Lors d’un entretien avec EURACTIV, Bertil Andersson, directeur sortant de la Fondation européenne de la science, a déclaré : « Jusqu’ici, l’Espace européen de la recherche (EER) reste un concept, nous ne l’avons pas réalisé. Le principal obstacle à un ‘véritable EER’ est philosophique : nous pensons toujours en termes ‘nationaux' ».
Selon Professeur Bertil Anderson, qui quittera l’Europe pour l’Asie dans trois semaines afin d’assumer son nouveau rôle de directeur de l’Université technique de Singapour (NTU), « la recherche européenne reste très fragmentée et l’EER est actuellement plus un concept qu’une réalité. Seule une petite partie du montant total destiné à la recherche européenne, environ 5-10%, est paneuropéenne, le reste est national ».
B. Andersson a précisé : « Il existe un obstacle philosophique à la recherche paneuropéenne : nous pensons toujours en termes « nationaux », même dans les petits pays », ajoutant que la création de connaissance, cependant, ne pouvait jamais se faire au niveau national.
B. Andersson a déclaré : « La recherche paneuropéenne, menée soit par des systèmes paneuropéens comme la Fondation européenne de la science ( ESF), soit par la Commission européenne, n’a vraiment d’importance que pour les pays les plus petits », sous-entendant que « les quatre grands », à savoir le Royaume-Uni, l’Allemagne, la France et l’Italie, n’ont pas vraiment besoin de la recherche paneuropéenne, considérant qu’ils peuvent déjà rivaliser avec des pays tiers.
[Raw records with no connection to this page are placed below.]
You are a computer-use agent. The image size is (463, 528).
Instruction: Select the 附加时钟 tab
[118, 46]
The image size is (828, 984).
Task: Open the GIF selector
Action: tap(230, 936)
Le professeur Bertil Anderson salue l’initiative du commissaire pour la science et la recherche, Janez Poto?nik, visant à lancer une révision de l’EER au cours du printemps 2007 : « Investir dans des projets trop sûrs constitue une limite aux actuels programmes-cadres européens. Je souhaiterais que le nouvel EER trouve une formule permettant une prise de risque plus importante dans le financement de la recherche ».
B. Andersson explique que « le système américain sait comment financer des projets nouveaux et risqués et c’est l’une des raisons pour laquelle les Américains obtiennent plus de Prix Nobel ». Selon lui, le Prix Nobel porte sur la découverte et un certain niveau de risque dans le financement de la recherche s’impose; or, « les systèmes de financement européens n’encouragent pas la prise de risque ».
Il a ajouté : « Financer des projets à risque revient également à accepter la possibilité que les scientifiques échouent ». Selon lui, les scientifiques ont le « droit à l’échec » aux Etats-Unis mais pas en Europe.
B. Andersson a également précisé que les programmes-cadres avaient peut-être joué un rôle clé dans la création d’une pensée européenne et de projets communs ainsi que dans l’établissement de partenariats privé-public, mais il est difficile de déterminer s’ils ont été rentables.